> What is expected: Retype the rows starting at the line that contains "Given: Click the" and ending at the line that contains "Looking at the", both included, with nothing changed.

> Extracted data:
========================================
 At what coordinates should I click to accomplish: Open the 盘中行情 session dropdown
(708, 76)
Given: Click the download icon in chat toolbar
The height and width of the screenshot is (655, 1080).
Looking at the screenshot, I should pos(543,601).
========================================
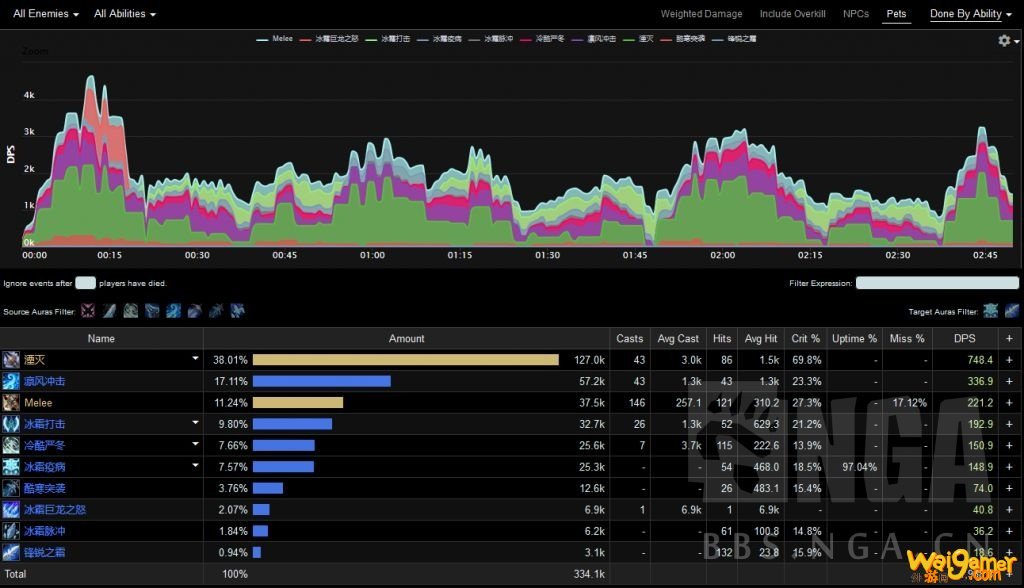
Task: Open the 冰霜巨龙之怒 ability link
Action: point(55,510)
========================================
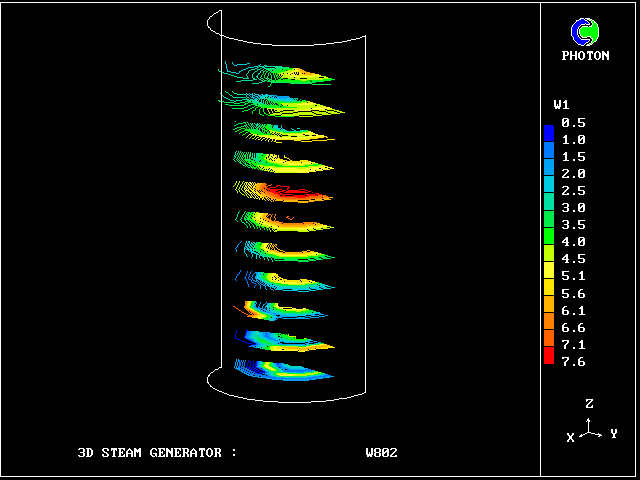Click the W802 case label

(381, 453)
========================================
> Expected output:
Given: Click the download icon in chat toolbar
The height and width of the screenshot is (655, 1080).
Looking at the screenshot, I should pos(543,601).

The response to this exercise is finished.